» What is needed: Retype, character for character, the line containing "Where should I click to: Expand" along with each line after it through the end of the data, and only those.

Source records
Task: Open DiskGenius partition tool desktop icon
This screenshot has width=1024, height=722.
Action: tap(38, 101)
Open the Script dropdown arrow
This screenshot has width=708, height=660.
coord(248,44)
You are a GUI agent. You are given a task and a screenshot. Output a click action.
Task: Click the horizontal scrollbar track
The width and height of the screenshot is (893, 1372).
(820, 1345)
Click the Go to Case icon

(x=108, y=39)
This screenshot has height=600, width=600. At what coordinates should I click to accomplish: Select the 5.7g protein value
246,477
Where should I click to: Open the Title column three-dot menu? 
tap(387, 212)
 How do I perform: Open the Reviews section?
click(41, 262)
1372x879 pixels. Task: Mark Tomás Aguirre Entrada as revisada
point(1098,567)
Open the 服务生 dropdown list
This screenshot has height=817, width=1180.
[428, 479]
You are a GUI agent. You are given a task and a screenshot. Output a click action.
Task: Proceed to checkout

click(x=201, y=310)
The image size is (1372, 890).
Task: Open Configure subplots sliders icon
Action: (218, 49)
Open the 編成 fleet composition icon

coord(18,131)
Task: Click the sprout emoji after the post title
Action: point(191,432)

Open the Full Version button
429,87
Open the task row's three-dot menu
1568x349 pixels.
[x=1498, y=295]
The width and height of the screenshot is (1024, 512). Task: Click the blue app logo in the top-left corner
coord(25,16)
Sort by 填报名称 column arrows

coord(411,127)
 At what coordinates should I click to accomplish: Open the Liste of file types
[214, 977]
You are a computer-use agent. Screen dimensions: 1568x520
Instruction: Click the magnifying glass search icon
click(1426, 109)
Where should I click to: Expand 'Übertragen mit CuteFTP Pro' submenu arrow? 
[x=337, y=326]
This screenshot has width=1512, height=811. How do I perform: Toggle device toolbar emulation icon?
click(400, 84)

» Solution to this exercise:
Where should I click to: Expand 'Übertragen mit CuteFTP Pro' submenu arrow? 
[x=337, y=326]
This screenshot has width=1512, height=811. How do I perform: Toggle device toolbar emulation icon?
click(400, 84)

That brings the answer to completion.